| WHAT IS BEING ASKED |
A single number is required: the count of lines in the records below that contain the word "axis".

### MATERIAL FOR THIS EXERCISE

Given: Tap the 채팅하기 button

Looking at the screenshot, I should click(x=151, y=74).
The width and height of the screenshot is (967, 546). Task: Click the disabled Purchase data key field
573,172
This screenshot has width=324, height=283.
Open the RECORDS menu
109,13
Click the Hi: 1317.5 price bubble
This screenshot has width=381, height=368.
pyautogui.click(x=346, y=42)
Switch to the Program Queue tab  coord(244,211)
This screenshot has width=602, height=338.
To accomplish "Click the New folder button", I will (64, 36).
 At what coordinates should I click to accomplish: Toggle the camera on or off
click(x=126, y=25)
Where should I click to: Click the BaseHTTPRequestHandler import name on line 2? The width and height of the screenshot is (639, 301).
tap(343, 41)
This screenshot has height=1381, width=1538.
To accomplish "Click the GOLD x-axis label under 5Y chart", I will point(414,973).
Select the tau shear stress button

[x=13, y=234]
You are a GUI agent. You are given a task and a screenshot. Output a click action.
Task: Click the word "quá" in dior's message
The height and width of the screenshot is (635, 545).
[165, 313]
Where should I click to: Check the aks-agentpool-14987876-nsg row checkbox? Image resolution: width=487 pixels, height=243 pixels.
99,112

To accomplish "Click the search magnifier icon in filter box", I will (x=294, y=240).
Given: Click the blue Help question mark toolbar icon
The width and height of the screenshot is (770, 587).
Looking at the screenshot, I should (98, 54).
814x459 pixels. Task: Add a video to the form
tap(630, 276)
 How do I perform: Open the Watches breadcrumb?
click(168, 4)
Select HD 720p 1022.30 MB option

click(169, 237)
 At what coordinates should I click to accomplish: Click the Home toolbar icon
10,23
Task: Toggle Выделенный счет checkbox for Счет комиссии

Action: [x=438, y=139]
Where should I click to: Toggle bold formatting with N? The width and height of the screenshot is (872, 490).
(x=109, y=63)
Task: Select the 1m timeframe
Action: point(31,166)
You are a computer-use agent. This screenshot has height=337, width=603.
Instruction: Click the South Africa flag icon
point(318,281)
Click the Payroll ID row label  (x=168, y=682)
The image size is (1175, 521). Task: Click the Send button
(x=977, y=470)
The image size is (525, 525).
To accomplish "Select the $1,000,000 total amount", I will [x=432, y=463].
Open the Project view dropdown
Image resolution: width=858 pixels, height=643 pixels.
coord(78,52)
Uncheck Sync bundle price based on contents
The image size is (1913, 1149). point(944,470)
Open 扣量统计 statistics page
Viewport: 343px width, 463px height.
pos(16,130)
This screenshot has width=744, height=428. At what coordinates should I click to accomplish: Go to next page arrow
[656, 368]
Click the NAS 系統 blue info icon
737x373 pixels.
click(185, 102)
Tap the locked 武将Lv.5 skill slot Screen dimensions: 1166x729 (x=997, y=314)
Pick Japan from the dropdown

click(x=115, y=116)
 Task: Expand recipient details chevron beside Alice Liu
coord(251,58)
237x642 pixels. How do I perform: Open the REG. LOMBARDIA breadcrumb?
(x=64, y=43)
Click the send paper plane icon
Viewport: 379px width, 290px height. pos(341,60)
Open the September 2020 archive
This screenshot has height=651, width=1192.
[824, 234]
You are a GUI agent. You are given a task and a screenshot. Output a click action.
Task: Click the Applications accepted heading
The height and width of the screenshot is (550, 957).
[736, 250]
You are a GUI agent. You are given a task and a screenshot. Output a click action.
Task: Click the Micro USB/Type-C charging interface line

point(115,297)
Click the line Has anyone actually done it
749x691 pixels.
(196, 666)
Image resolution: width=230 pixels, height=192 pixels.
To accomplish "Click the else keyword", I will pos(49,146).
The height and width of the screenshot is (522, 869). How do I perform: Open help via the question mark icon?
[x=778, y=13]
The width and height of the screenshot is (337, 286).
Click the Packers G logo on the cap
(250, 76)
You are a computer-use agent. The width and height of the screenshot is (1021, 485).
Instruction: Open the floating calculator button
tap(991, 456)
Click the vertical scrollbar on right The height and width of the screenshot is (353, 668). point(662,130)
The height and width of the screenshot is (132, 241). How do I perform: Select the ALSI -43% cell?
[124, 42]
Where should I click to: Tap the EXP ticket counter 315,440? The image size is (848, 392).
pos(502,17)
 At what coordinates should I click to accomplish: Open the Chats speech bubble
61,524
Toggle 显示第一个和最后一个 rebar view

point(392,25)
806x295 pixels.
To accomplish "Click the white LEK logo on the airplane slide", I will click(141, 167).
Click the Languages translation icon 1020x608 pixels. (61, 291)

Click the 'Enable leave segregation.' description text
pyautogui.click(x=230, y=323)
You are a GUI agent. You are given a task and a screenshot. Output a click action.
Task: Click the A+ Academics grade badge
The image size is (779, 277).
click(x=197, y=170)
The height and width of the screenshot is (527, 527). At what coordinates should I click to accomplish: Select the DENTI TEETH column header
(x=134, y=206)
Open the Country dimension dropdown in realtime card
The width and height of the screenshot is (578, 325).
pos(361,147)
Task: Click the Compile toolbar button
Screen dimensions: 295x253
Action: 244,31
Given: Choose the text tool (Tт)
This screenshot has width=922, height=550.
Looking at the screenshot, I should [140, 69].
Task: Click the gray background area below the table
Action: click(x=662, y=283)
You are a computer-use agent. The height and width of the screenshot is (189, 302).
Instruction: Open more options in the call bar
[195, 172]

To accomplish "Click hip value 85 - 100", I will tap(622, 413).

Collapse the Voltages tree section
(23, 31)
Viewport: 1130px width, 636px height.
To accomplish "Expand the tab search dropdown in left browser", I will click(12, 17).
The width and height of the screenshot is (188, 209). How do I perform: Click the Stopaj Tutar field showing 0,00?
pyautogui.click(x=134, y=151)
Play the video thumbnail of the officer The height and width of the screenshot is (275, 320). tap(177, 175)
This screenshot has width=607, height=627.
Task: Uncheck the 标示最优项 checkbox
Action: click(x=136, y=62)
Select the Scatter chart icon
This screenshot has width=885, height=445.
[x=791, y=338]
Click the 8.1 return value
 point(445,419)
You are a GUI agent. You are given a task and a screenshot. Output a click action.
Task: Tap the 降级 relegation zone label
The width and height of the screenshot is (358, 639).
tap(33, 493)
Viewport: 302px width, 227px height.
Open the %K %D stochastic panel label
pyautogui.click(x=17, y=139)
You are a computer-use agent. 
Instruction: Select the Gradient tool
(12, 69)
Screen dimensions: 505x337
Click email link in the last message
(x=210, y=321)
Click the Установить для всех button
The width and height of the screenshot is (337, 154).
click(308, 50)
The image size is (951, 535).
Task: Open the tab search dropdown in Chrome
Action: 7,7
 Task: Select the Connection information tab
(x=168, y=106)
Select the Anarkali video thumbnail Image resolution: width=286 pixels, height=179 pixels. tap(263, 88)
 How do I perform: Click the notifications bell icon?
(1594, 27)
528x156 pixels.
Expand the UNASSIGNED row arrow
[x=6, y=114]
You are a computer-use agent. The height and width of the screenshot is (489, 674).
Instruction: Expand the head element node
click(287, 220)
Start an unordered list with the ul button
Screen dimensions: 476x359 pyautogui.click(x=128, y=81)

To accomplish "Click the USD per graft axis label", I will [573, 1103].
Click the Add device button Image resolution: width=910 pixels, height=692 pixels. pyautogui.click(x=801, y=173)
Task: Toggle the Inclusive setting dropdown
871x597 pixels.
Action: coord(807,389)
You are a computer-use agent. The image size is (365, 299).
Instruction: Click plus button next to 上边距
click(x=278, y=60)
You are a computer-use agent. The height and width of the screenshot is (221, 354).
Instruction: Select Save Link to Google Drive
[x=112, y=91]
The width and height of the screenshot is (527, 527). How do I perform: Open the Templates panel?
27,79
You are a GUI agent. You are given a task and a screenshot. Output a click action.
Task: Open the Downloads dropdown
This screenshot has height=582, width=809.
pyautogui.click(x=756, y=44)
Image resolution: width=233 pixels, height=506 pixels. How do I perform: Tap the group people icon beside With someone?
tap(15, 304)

######

| WORKED SOLUTION |
2